Sarah Connor

Das Jahr 2001 ist das Jahr der Sarah Connor. Vor allem die zweite Hälfte. Bereits die erste Single „Let’s Get Back To Bed Boy!“ der am 13. Juni 1980 in Hamburg geborenen Sängerin schaffte es bis auf Platz eins der deutschen Single-Charts. Das im November erschienene Debütalbum „Green Eyed Soul“ schlägt sich ebenfalls ordentlich.

Ihre zweite Single „French Kissing“ springt bis in die Top 30 der UK Charts. Mit „From Sarah With Love“, ihrer dritten Singleauskopplung, nimmt sie Ende des Jahres 2001 erneut die Pole Position der Charts ein.
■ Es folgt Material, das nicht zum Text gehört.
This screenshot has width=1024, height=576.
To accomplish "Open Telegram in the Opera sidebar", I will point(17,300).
Als Lorbeeren ergattert die damals 21-Jährige Preise: den Comet als bester nationaler Newcomer und den neuen Top Of The Pops Award in der Kategorie „Top Newcomer“.
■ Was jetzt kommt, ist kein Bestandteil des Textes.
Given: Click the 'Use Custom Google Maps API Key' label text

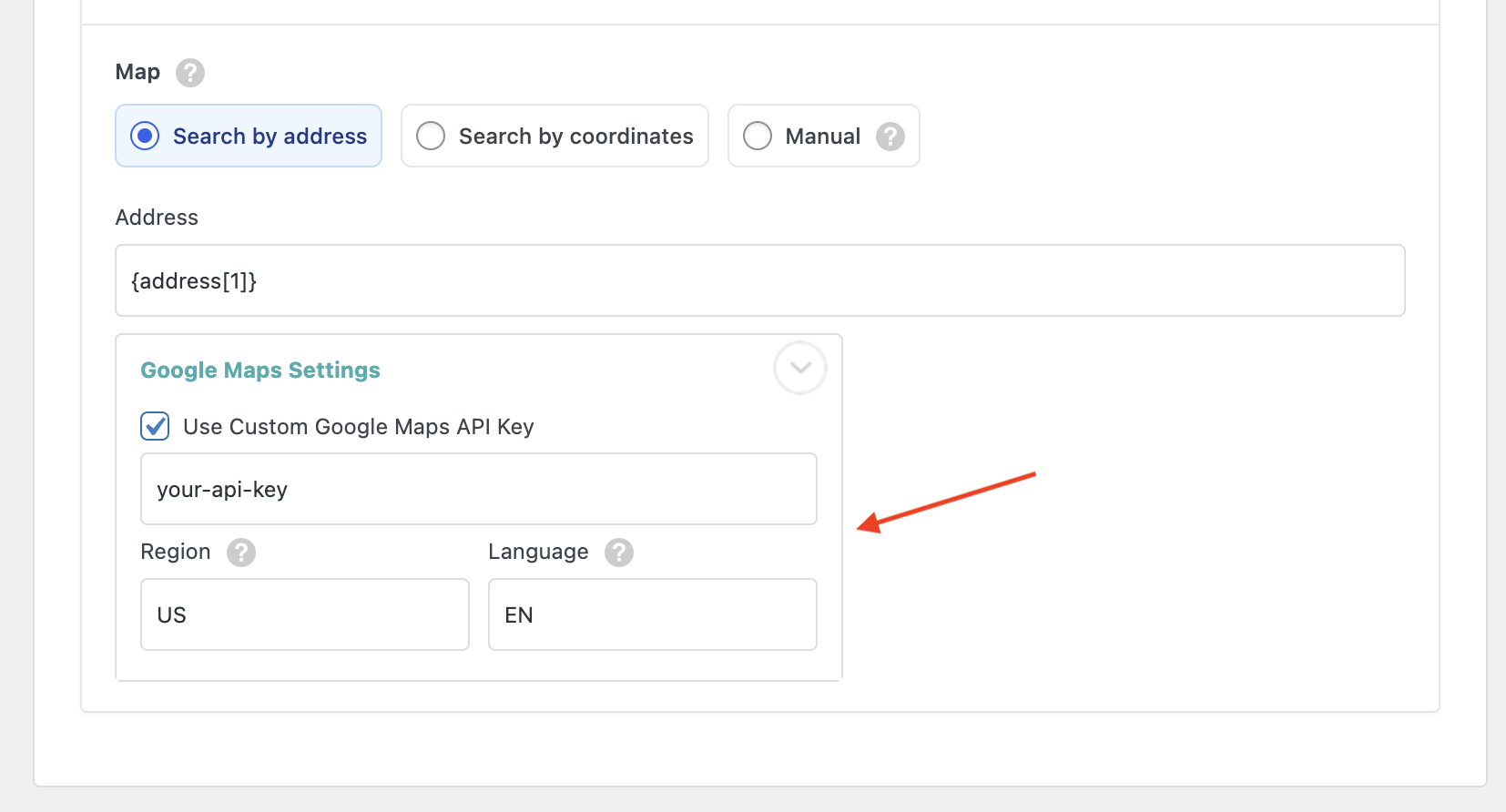Looking at the screenshot, I should 358,427.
Der Erfolg der Sarah Connor kommt nicht von ungefähr. Bereits im Alter von 15 Jahren singt sie im Musical „Linie 1“ und nimmt klassischen Gesangsunterricht. Sie hat irisch-amerikanische Vorfahren (die tatsächlich Connor hießen), und ihrem aus New Orleans stammenden Vater ist es wohl zu verdanken, dass ihr der Soul sozusagen in die Wiege gelegt wird.
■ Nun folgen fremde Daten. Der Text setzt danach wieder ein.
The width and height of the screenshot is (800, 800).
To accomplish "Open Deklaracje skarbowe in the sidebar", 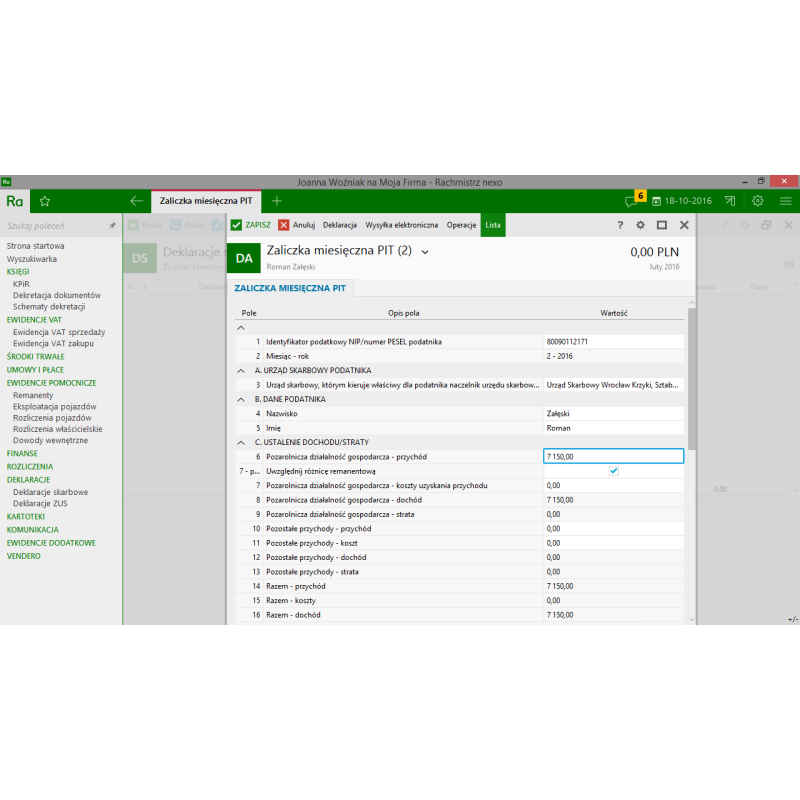I will (x=50, y=492).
Als Vorbilder nennt Sarah Connor Größen der Soulmusik wie Aretha Franklin und Stevie Wonder. Doch ihr Erfolg hat nicht nur mit Sangeskunst, sondern auch mit einem gänzlich unbefangenen Verhältnis zur Sexualität zu tun, das gelegentlich auch in ihren Videos zum Vorschein kommt („French Kissing“).